The company that produces the software used for website filtering that was responsible for blocking a number of LGBT-related websites on Montgomery County government computers has announced an update to its software so such sites will not be blocked.

Phantom Technologies Inc., which produces the ”iBoss” software used by Montgomery County to block adult content, announced Nov. 16 it had, for the second time, adjusted the algorithm for the program that blocks content so it would not wrongly categorize nonsexual LGBT-related sites as ”adult” or containing ”pornographic” content.

The controversy, as reported by Metro Weekly last month, began after Jedediah Millard, an employee of Montgomery County Councilmember Nancy Floreen (D-At Large), complained to superiors that he was unable to access a variety of LGBT-related sites for various organizations or news outlets in the course of searching the Internet for news about a Montgomery county resolution regarding marriage equality.

When Millard tried to visit such sites, the iBoss browser blocked the sites, instead returning a notice that read, ”Website contains prohibited Pornography/Nudity content.”

Millard said he notified a technician from the Montgomery County’s Office of Technology Services, who fixed some of the problems regarding wrongly flagged sites, but some still remained.

The Maryland chapter of the American Civil Liberties Union (ACLU) and the national ACLU then wrote a letter to Phantom Technologies about the blocked websites. Since February, the ACLU has carried out the ”Don’t Filter Me!” campaign, which fights to amend software filters on school computers that block LGBT-related websites while allowing students access to anti-gay organizations’ websites. The ACLU says that such ”viewpoint discrimination” violates students’ rights under the First Amendment of the U.S. Constitution.

Montgomery County officials also took steps, correcting the remaining erroneous censors and ”de-flagged” the LGBT-related sites. According to the ACLU, iBoss also took steps to update its software to allow non-adult LGBT websites.

However, the ACLU said it contacted iBoss a second time, after those adjustments had been made, because of other LGBT-related websites that were still being blocked by the software. In response, Phantom Technologies announced additional software tweaks Nov. 16, which should ensure the software does not aggressively filter LGBT websites.
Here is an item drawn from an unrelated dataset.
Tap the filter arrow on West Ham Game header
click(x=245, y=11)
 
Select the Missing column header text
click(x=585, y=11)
According to the Phantom release, the company ”took the extra step of adding a reporting mechanism on its website so customers can submit misclassified LGBT sites directly for instant re-categorization across its entire end user base.”

”Out of the box, iBoss Web Filter products do not block LGBT content and do not have any kind of LGBT filtering category,” Peter Marin, a spokesman for Phantom Technologies, said in a statement. ”Our filters classify sites based on their content focus, so if a site is a dating site, regardless of who is dating, it’s just dating. We are completely neutral in that regard and strive to ensure our products operate in line with the ACLU’s Don’t Filter Me campaign.”

Phantom Technologies did not immediately respond to a request for further clarification.

In the ACLU’s press release, Deborah Jeon, legal director for the ACLU of Maryland, praised iBoss for ”moving quickly to bring its software into line with Montgomery County government’s values of non-discrimination and free speech.”

”It is vital for web filtering companies to take this problem seriously, especially when working with government agencies and schools that are covered by state or local nondiscrimination laws that prohibit discrimination on the basis of sexual orientation and gender identity,” Jeon said in the statement.

Jeon later told Metro Weekly that although the ACLU has often run into the problem of viewpoint-discrimination filtering on school computers, this was the first instance where she had heard of a county government blocking access to LGBT-related sites.

”Other counties may have filtered them as well, but so far this is the only one that’s been called to our attention,” she said.